▶ _Text passage_
GNU Compiler Collection
The GNU Compiler Collection (GCC) is a set of compilers produced for various programming languages by the GNU Project. As well as being the official compiler of the GNU system, GCC has been adopted as the standard compiler by most other modern Unix-like computer operating systems.
Originally named the GNU C Compiler, because it only handled the C programming language, GCC 1.0 was released in 1987, and the compiler was extended to compile C++ in December of that year. Front ends were later developed for Fortran, Pascal, Objective C, Java, and Ada, among others.
Portable C Compiler
In September 2007 the lighter, faster, and most importantly, BSD Licensed, compiler PCC was imported into OpenBSD's CVS and NetBSD's pkgsrc.
The Portable C Compiler (also known as pcc or sometimes pccm - portable C compiler machine) was an early compiler for the C programming language written by Stephen C. Johnson of Bell Labs in mid-1970s-based in part on ideas from earlier work by Alan Snyder in 1973.
It was one of the first compilers that could easily be adapted to output code for different computer architectures, the compiler had a long life span. It shipped with BSD Unix until the release of 4.4BSD in 1994 after that it was replaced with the GNU C Compiler. It was very influential in its days, so much so that at the beginning of the 1980s, the majority of C compilers were based on it.
Clang is a compiler front end for the programming languages C, C++, Objective-C, Objective-C++, OpenMP, OpenCL, and CUDA. It uses LLVM as its back end and has been part of the LLVM release cycle since LLVM 2.6. It is designed to be able to replace the full GNU Compiler Collection (GCC). Its contributors include Apple, Microsoft, Google, ARM, Sony, Intel and Advanced Micro Devices (AMD). It is open-source software, with source code released under the University of Illinois/NCSA License, a permissive free software licence.
The Clang project includes the Clang front end and the Clang static analyzer and several code analysis tools.
Starting in 2005, Apple made extensive use of LLVM in a number of commercial systems, including the iPhone software development kit (SDK) and integrated development environment (IDE) Xcode 3.1.
One of the first uses of LLVM was an OpenGL code compiler for OS X that converts OpenGL calls into more fundamental calls for graphics processing units (GPU) that do not support certain features. This allowed Apple to support the entire OpenGL application programming interface (API) on computers using Intel Graphics Media Accelerator (GMA) chipsets, increasing performance on those machines. For GPUs that support it, the code is compiled to exploit fully the underlying hardware, but on GMA machines, LLVM compiles the same OpenGL code into subroutines to ensure continued proper function.
LLVM was intended originally to use GCC's front end, but GCC turned out to cause some problems for developers of LLVM and at Apple. The GCC source code is a large and somewhat cumbersome system for developers to work with; as one long-time GCC developer put it, "Trying to make the hippo dance is not really a lot of fun".
Apple software makes heavy use of Objective-C, but the Objective-C front-end in GCC is a low priority for GCC developers. Also, GCC does not fit smoothly into Apple's IDE. Finally, GCC is licensed under GNU General Public License (GPL) version 3, which requires developers who distribute extensions for, or modified versions of, GCC to make their source code available, whereas LLVM has a BSD-like license which does not force users to release their source code changes when publishing compiled binaries of those changes.

▶ _What you need to do_
(1) Condense the paragraph of the passage on compilers that begins "Apple software makes heavy use of Objective-C" into a bulleted list that keeps its main facts.
(2) Decide whether each statement agrees with the passage on compilers. For each one, answer yes or no and quote the words of the passage that settle it. (a) GCC 1.0 was released in 1987. (b) Clang's source code is released under the GNU General Public License. (c) Apple began making extensive use of LLVM in 2010.
(3) Reproduce the passage on compilers word for word, starting at "One of the first uses" and ending at "continued proper function.".

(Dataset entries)

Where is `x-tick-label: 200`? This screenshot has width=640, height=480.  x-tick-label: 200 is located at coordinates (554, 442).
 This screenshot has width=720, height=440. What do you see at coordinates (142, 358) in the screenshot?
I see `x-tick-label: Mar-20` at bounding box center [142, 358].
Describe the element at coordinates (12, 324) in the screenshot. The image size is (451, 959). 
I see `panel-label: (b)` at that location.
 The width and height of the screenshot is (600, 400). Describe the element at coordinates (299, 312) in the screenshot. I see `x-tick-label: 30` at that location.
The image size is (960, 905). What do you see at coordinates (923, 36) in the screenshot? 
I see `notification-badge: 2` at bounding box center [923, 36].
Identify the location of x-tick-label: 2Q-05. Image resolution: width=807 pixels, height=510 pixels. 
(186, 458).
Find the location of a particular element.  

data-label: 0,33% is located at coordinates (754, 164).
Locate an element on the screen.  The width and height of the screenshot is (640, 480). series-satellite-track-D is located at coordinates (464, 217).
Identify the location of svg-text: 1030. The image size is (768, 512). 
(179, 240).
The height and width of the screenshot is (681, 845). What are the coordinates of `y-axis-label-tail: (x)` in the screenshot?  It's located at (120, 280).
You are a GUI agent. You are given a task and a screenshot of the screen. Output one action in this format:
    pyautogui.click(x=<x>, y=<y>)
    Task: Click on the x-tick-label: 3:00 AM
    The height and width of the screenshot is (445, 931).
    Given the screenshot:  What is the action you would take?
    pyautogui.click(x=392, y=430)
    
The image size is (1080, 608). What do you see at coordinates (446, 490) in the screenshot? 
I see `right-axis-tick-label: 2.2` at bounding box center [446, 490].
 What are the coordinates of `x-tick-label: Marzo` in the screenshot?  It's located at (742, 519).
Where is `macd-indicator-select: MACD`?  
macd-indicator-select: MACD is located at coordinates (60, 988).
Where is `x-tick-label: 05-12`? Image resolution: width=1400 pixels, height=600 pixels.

▶ _List of answers_
(1)
- Apple software relies heavily on Objective-C, but GCC developers treat GCC's Objective-C front end as a low priority.
- GCC does not fit smoothly into Apple's IDE.
- GCC is licensed under GPL version 3, which requires developers who distribute extensions for GCC, or modified versions of it, to make their source code available.
- LLVM has a BSD-like license, which does not force users to release their source code changes when they publish compiled binaries of those changes.

(2)
(a) Yes: "GCC 1.0 was released in 1987"
(b) No: "with source code released under the University of Illinois/NCSA License"
(c) No: "Starting in 2005, Apple made extensive use of LLVM"

(3)
One of the first uses of LLVM was an OpenGL code compiler for OS X that converts OpenGL calls into more fundamental calls for graphics processing units (GPU) that do not support certain features. This allowed Apple to support the entire OpenGL application programming interface (API) on computers using Intel Graphics Media Accelerator (GMA) chipsets, increasing performance on those machines. For GPUs that support it, the code is compiled to exploit fully the underlying hardware, but on GMA machines, LLVM compiles the same OpenGL code into subroutines to ensure continued proper function.